[[ Given data open ]]

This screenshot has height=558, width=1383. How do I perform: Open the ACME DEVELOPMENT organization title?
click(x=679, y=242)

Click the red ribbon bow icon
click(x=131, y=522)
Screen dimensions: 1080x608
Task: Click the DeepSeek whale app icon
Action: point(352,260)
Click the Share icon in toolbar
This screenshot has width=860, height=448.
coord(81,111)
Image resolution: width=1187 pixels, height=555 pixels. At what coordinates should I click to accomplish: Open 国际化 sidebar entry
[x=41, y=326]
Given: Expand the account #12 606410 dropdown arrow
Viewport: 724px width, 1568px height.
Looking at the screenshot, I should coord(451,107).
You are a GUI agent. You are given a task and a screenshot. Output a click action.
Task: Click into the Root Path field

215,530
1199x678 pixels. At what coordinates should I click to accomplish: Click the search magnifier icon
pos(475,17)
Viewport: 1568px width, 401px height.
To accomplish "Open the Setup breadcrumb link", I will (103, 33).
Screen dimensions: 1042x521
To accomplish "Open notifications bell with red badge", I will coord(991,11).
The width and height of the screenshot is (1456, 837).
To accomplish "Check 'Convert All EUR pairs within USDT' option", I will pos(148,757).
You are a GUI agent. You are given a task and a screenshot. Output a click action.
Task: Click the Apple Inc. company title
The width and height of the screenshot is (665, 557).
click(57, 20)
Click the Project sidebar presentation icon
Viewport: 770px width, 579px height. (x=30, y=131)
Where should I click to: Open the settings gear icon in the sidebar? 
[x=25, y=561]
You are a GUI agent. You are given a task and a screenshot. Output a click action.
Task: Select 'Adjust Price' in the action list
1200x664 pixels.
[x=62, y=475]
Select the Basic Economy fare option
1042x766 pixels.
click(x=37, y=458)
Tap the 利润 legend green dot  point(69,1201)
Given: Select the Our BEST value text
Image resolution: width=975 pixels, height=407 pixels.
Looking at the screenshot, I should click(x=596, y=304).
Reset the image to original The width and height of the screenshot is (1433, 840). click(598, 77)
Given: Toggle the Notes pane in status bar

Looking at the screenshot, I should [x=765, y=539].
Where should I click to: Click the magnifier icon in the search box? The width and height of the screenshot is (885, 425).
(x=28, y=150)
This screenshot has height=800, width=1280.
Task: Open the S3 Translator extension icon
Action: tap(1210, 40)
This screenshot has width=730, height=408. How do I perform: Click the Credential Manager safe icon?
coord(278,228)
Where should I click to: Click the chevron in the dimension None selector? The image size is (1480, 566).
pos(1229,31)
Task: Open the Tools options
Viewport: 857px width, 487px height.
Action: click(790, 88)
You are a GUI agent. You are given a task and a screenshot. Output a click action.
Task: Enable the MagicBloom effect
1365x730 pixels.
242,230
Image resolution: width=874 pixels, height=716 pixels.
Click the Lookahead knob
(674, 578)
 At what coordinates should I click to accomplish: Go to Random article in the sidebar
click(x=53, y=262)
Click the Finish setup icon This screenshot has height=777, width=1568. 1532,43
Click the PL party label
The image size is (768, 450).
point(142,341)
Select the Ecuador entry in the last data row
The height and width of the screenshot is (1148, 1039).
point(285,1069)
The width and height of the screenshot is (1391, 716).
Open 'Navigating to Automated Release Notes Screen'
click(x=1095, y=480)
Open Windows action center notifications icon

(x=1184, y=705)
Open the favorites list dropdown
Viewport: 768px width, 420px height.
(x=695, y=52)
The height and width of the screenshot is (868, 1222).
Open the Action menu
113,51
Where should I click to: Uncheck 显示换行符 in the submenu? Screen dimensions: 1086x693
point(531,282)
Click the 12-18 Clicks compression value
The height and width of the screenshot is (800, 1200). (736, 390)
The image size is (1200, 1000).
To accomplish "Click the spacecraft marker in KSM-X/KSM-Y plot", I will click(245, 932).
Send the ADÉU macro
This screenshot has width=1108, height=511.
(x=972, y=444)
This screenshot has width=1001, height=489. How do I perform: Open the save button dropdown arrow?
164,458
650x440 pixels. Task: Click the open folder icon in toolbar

[[ Given data closed ]]

In the listing above, find the line holding "Screen dimensions: 1042x521" and the line holding "Task: Click the Apple Inc. company title", then output those two lines and every line between them exactly.

Screen dimensions: 1042x521
To accomplish "Open notifications bell with red badge", I will coord(991,11).
The width and height of the screenshot is (1456, 837).
To accomplish "Check 'Convert All EUR pairs within USDT' option", I will pos(148,757).
You are a GUI agent. You are given a task and a screenshot. Output a click action.
Task: Click the Apple Inc. company title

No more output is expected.